- **DOCUMENTO DE ORIGEM**
------------
Recentemente, tivemos a greve dos bancários, uma das maiores da história. Como entender isso?

ELEONORA —  Não há dúvida que o campo da esquerda sofreu uma grande derrota nas eleições.

Não foi uma derrota do PT, apenas. Todos os partidos de esquerda perderam, inclusive o PSOL.

Essa derrota eleitoral é uma continuação do golpe que afastou a Dilma e se manifesta no plano das instituições.

Foi produzida pela judicialização da política, por uma campanha permanente e coordenada de mentiras.

O campo democrático perdeu no Brasil inteiro, menos no Acre, São Luiz e alguns municípios do Maranhão e em Fortaleza.

Não dá para explicar um resultado dessa dimensão sem levar o golpe em conta, como o fator principal. É fruto de um processo, longamente preparado, articulado, acredito, desde 2013.

  247 — Como explicar,  numa situação como esta, que os estudantes estejam engajados em mobilizações importantes,  mais amplas do que as realizadas antes do golpe?

ELEONORA — Eu acho, em primeiro lugar, que não falta motivo para resistir. Os estudantes já perceberam que terão muito a perder e não querem se render.

Mesmo mantendo um agudo espírito crítico em relação ao que se fez nos últimos anos, eles não deixam de reconhecer os imensos avanços realizados,  as oportunidades oferecidas.
------------
[Itens de uma fonte de dados]
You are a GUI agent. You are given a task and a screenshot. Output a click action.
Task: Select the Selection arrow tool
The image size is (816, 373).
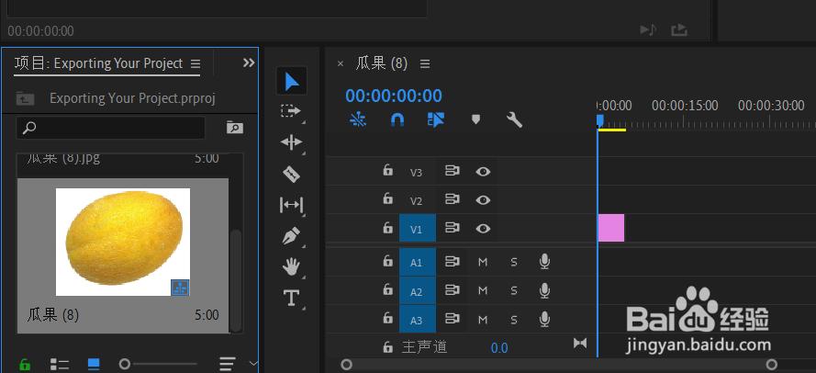pos(292,82)
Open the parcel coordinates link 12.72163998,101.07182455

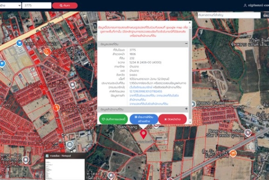[x=146, y=91]
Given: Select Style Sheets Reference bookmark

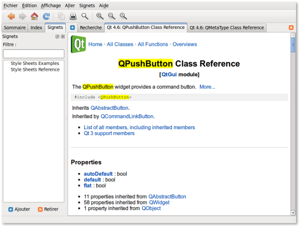Looking at the screenshot, I should click(35, 70).
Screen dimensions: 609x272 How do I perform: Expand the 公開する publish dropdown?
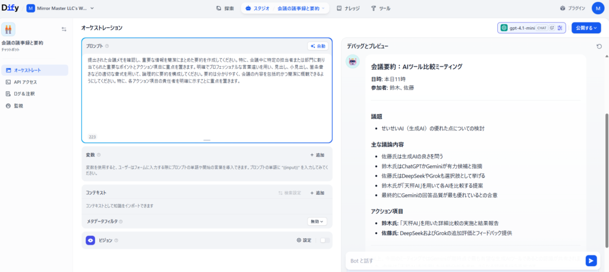[x=585, y=28]
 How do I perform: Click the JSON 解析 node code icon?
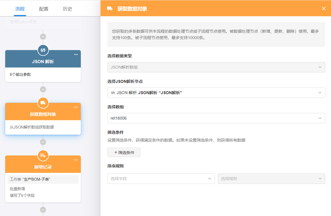[x=43, y=50]
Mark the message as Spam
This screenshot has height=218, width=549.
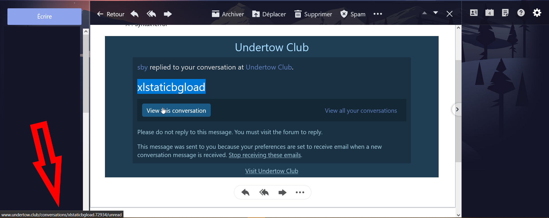coord(353,14)
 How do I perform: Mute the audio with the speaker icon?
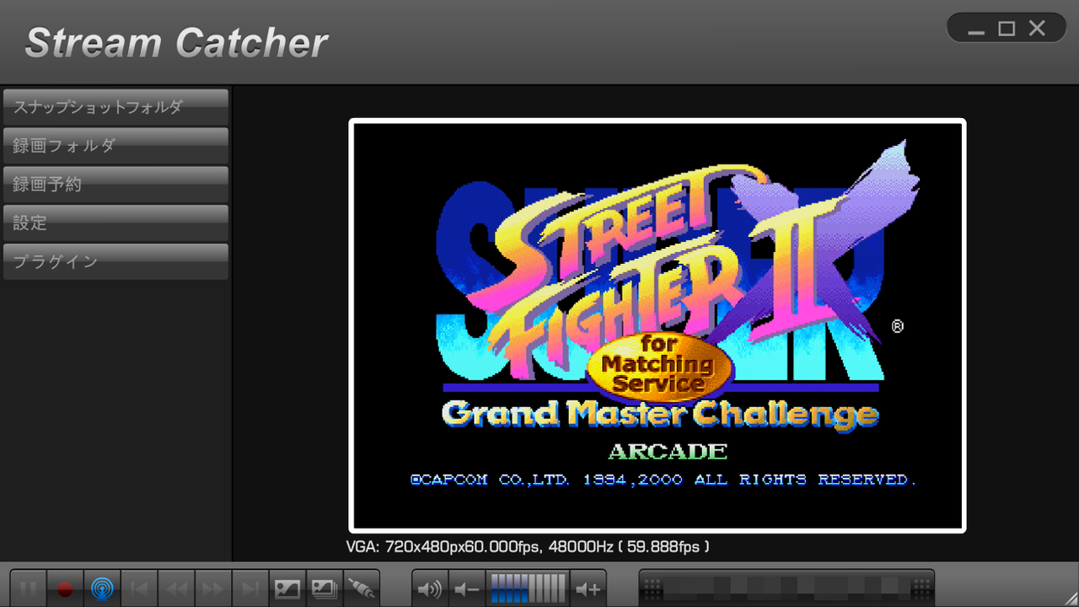click(429, 588)
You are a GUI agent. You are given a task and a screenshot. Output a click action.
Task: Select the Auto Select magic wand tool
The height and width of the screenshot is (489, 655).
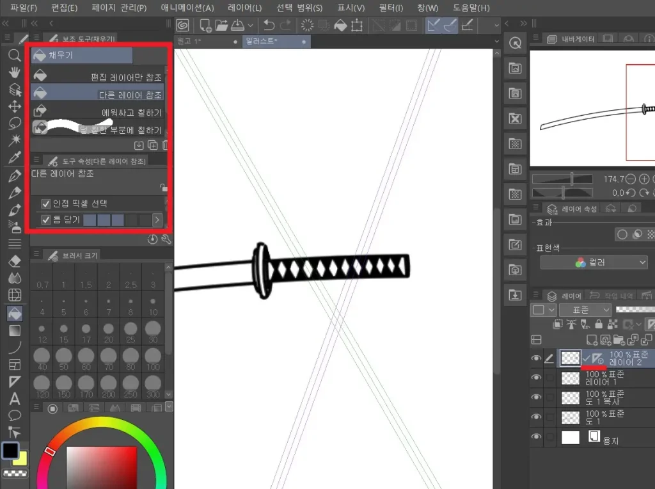[x=15, y=141]
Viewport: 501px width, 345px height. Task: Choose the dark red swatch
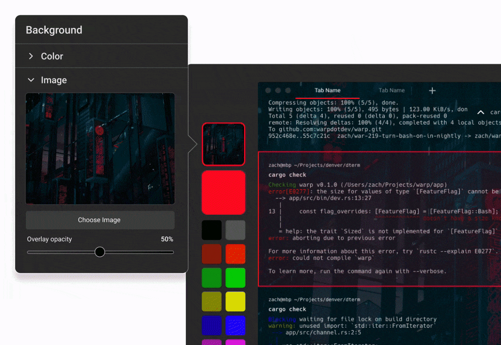tap(212, 254)
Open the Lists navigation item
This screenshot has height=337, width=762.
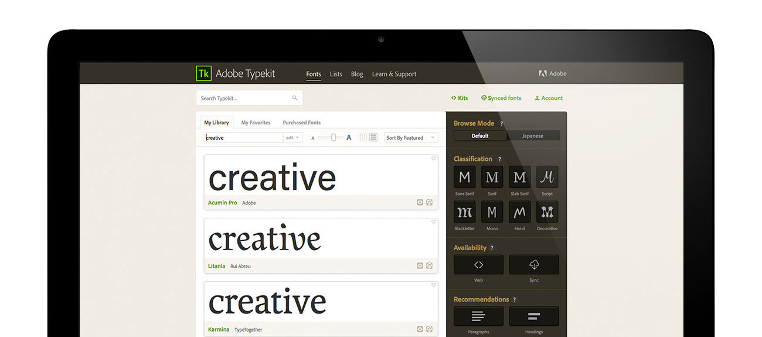[x=336, y=74]
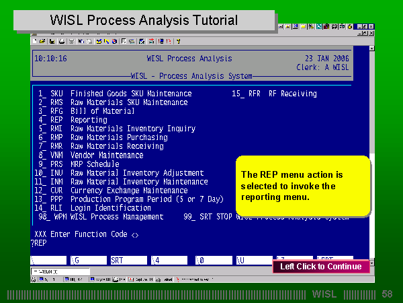403x303 pixels.
Task: Click the Paste toolbar icon
Action: pyautogui.click(x=88, y=41)
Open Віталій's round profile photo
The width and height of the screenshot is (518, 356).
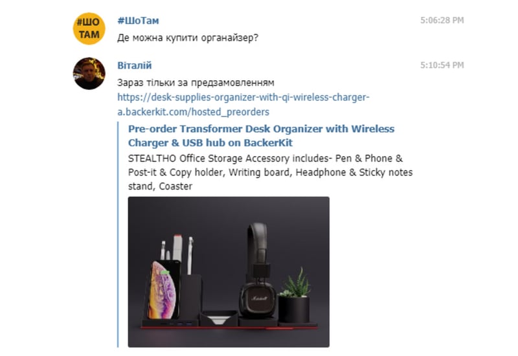(89, 73)
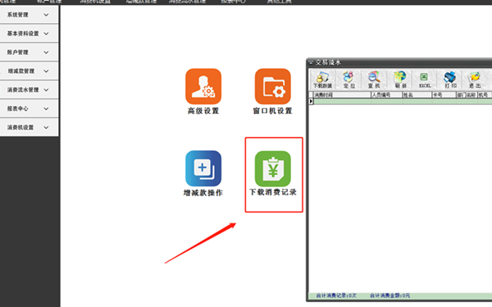Click the 消费时间 column header

pos(342,94)
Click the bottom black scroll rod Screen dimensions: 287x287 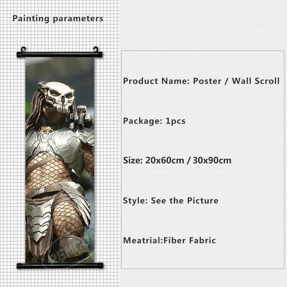point(60,265)
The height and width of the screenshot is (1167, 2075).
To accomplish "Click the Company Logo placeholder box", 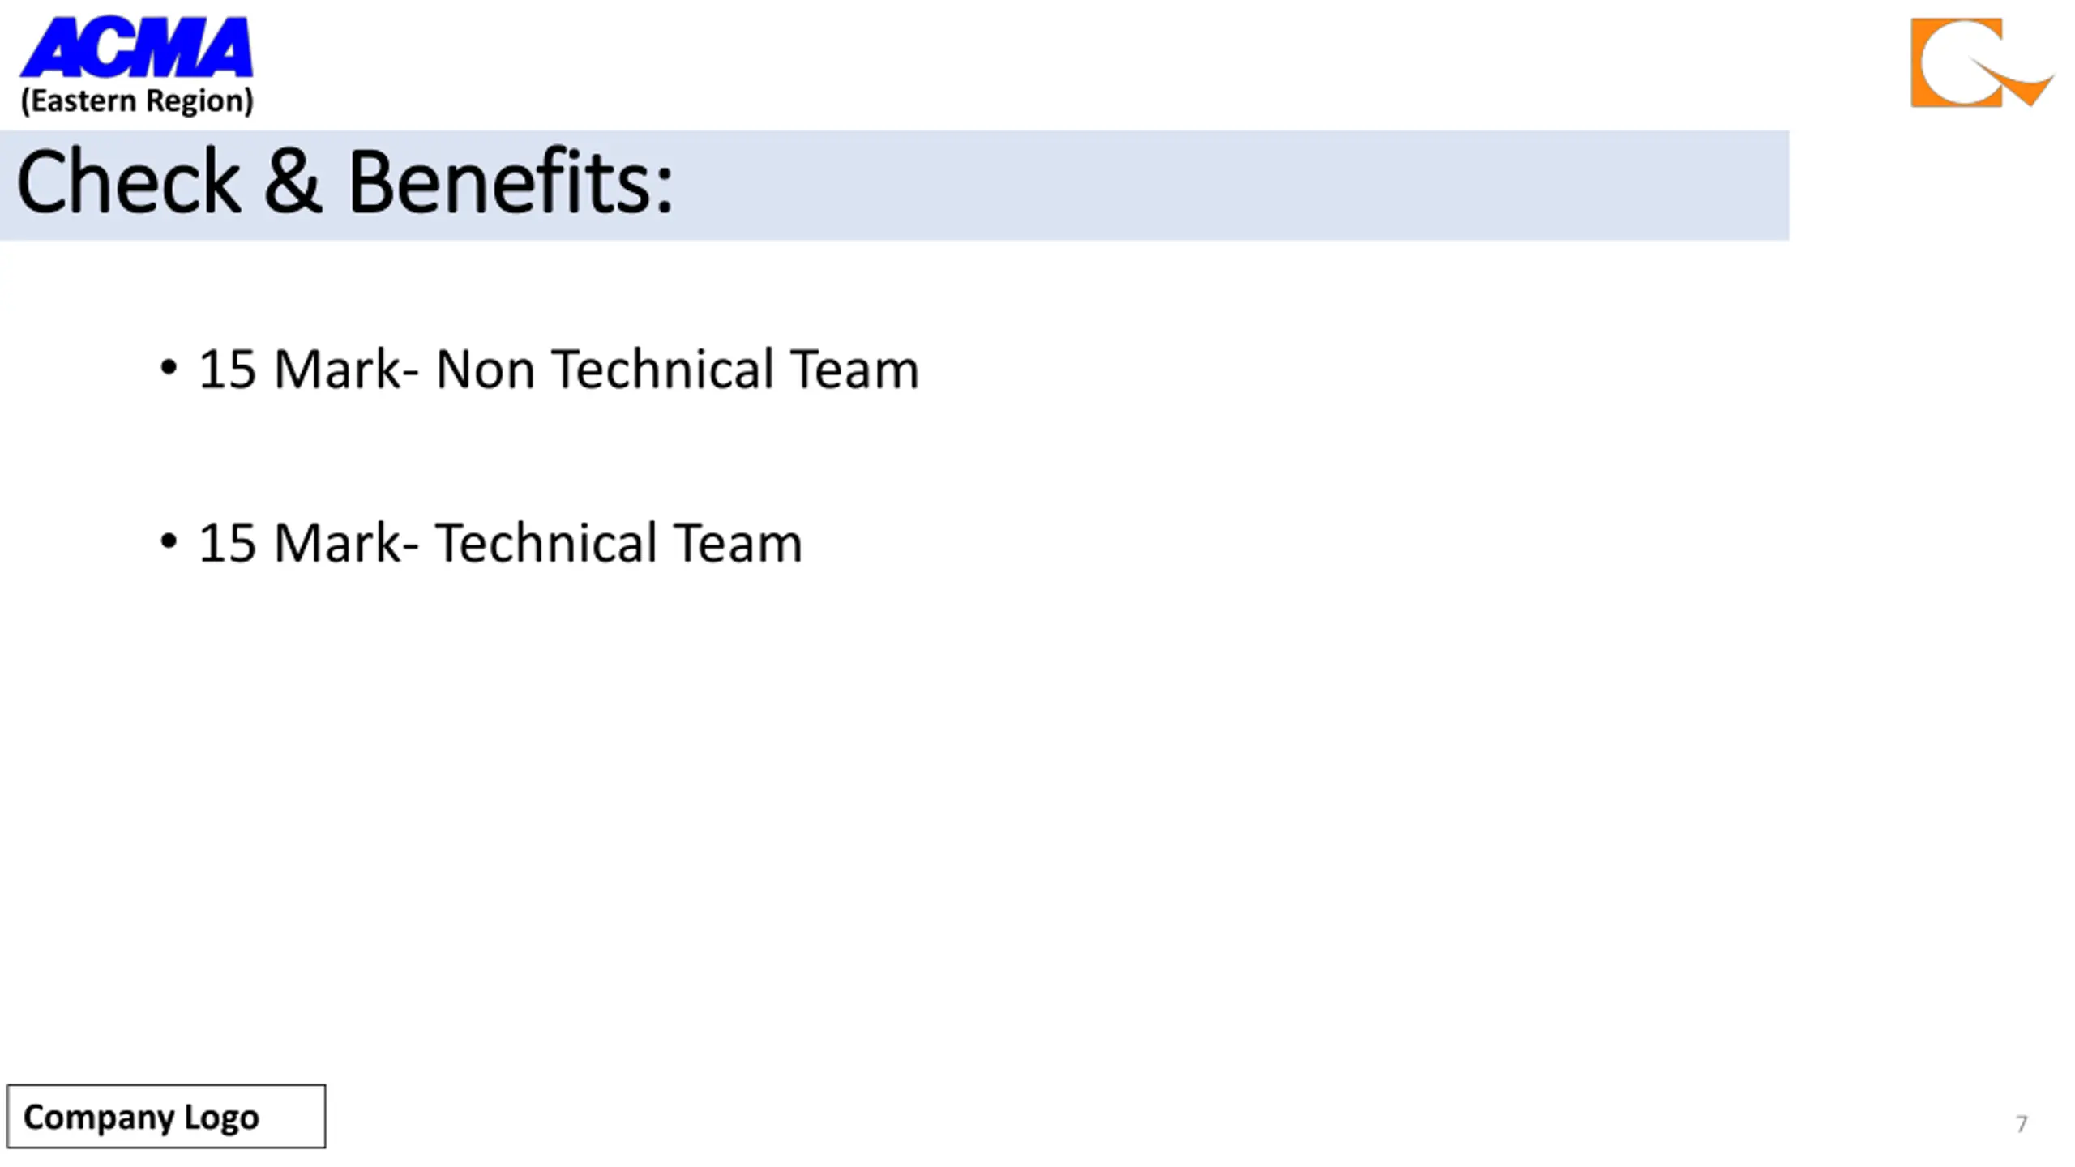I will click(x=166, y=1116).
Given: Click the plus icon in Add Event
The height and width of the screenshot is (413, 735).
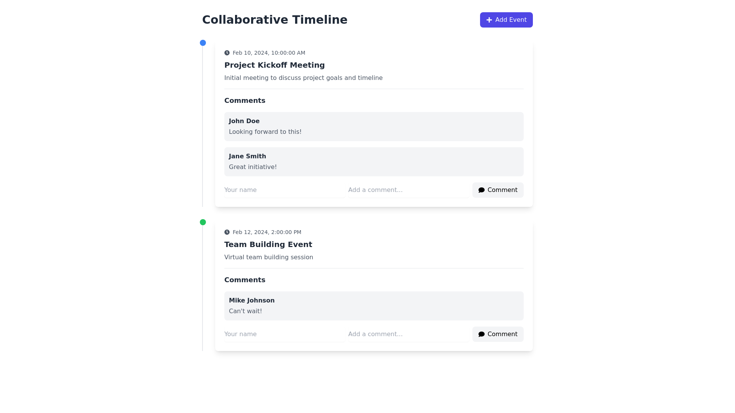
------------
- **TAREFA 1**
Responda com base no documento de origem:
(a) Qual greve é mencionada na primeira pergunta como uma das maiores da história?
(b) Além do PT, qual partido de esquerda Eleonora cita como tendo perdido nas eleições?
(c) Desde que ano, segundo Eleonora, o processo teria sido articulado?
- **TAREFA 2**
Traduza para o inglês esta frase do documento de origem: "Os estudantes já perceberam que terão muito a perder e não querem se render."
- **TAREFA 3**
Copie do documento de origem o trecho que começa em "O campo democrático" e termina em "querem se render.".

- **RESPOSTA 1**
(a) A greve dos bancários.
(b) O PSOL.
(c) Desde 2013.

- **RESPOSTA 2**
The students have already realized that they will have a lot to lose and do not want to surrender.

- **RESPOSTA 3**
O campo democrático perdeu no Brasil inteiro, menos no Acre, São Luiz e alguns municípios do Maranhão e em Fortaleza.

Não dá para explicar um resultado dessa dimensão sem levar o golpe em conta, como o fator principal. É fruto de um processo, longamente preparado, articulado, acredito, desde 2013.

  247 — Como explicar,  numa situação como esta, que os estudantes estejam engajados em mobilizações importantes,  mais amplas do que as realizadas antes do golpe?

ELEONORA — Eu acho, em primeiro lugar, que não falta motivo para resistir. Os estudantes já perceberam que terão muito a perder e não querem se render.